• _Task directions_:
Starting at the line that contains "Task: Select 新規追加 in the sidebar" in the listing below, write out every line word for word until you have written the line that contains "Given: Open the hamburger menu in header".

━━━━━━

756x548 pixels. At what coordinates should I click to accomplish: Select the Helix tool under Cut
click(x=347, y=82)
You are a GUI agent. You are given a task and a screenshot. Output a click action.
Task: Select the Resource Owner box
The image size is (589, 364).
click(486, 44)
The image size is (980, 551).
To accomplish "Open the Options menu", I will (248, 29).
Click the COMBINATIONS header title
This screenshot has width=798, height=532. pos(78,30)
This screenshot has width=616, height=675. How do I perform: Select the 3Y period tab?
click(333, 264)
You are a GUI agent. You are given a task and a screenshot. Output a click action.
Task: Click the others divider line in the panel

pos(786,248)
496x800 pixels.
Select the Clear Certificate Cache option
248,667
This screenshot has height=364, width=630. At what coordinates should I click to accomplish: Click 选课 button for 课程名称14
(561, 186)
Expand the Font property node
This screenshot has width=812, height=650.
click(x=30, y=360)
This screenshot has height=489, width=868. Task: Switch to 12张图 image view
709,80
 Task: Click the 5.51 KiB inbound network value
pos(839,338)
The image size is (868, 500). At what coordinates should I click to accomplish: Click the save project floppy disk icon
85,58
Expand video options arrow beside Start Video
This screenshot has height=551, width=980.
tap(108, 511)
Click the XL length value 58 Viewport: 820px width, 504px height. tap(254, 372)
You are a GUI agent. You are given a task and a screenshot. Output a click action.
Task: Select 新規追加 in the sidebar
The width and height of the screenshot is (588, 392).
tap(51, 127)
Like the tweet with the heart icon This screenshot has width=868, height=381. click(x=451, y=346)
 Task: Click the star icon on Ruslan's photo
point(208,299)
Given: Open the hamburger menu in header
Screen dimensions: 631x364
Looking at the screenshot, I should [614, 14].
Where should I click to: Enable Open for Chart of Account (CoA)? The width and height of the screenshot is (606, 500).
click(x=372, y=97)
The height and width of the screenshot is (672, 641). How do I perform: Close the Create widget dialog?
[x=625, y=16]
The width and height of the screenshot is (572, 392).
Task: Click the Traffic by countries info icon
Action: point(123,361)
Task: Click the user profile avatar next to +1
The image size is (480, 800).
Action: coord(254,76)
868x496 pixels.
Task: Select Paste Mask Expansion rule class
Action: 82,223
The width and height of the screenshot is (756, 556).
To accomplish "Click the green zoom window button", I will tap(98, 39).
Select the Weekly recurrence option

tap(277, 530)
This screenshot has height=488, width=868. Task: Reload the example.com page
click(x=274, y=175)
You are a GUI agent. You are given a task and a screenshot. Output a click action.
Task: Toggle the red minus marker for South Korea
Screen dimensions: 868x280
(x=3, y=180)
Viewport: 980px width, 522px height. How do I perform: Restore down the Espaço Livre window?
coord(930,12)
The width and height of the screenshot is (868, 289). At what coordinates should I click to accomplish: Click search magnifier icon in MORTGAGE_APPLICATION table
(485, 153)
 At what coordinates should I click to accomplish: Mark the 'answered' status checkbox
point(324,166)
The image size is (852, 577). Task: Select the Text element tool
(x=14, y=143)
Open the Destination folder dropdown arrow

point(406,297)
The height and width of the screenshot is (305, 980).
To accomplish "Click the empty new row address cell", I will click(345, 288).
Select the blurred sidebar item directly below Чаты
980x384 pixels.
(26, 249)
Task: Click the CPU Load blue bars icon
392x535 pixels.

━━━━━━

• _Expected answer_:
Task: Select 新規追加 in the sidebar
The width and height of the screenshot is (588, 392).
tap(51, 127)
Like the tweet with the heart icon This screenshot has width=868, height=381. click(x=451, y=346)
 Task: Click the star icon on Ruslan's photo
point(208,299)
Given: Open the hamburger menu in header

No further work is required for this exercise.